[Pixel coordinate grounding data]
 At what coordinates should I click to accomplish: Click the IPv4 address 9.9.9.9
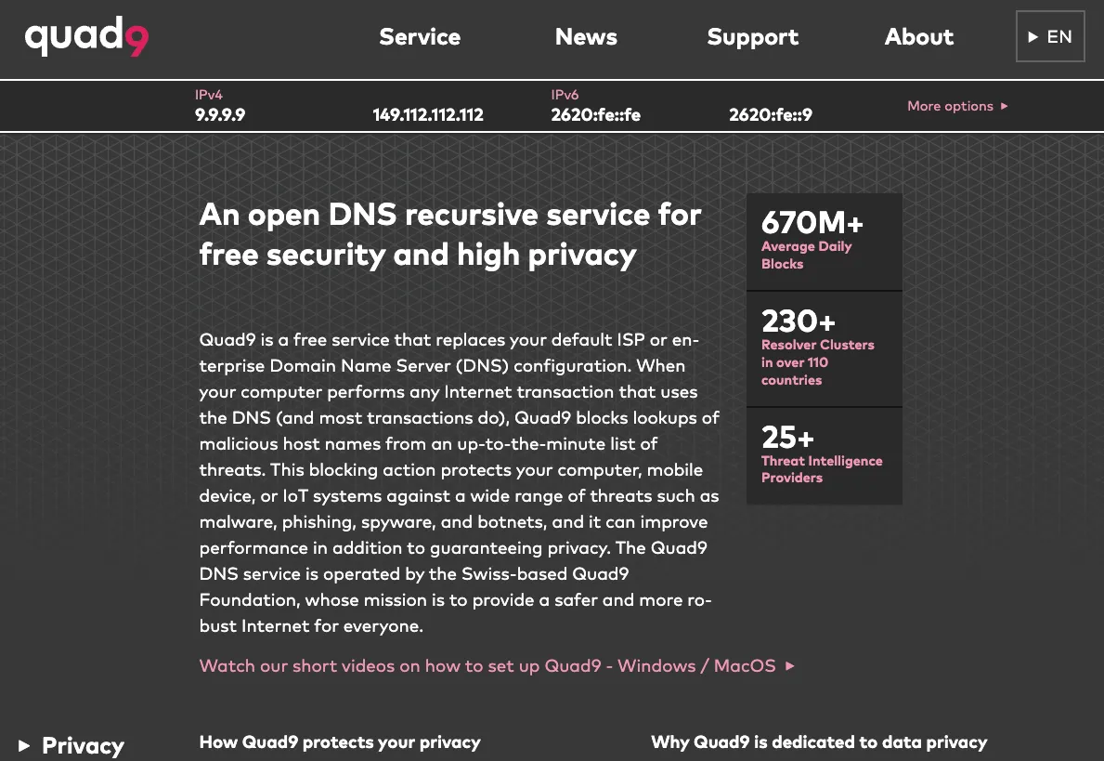tap(219, 114)
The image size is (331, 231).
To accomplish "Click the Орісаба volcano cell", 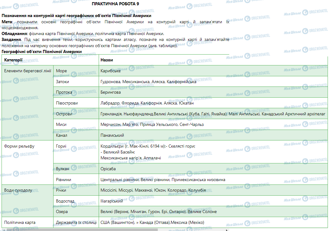I will coord(108,169).
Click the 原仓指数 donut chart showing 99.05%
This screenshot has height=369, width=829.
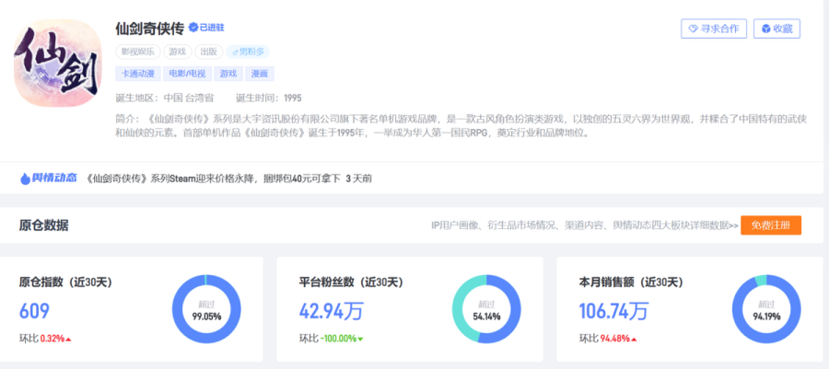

Work to be completed ▸ Reproduce precisely the lines of the entries above, from the one containing "Click the 原仓指数 donut chart showing 99.05%" through the final one, both ends included, and omit the pictures.

Result of this exercise ▸
Click the 原仓指数 donut chart showing 99.05%
This screenshot has height=369, width=829.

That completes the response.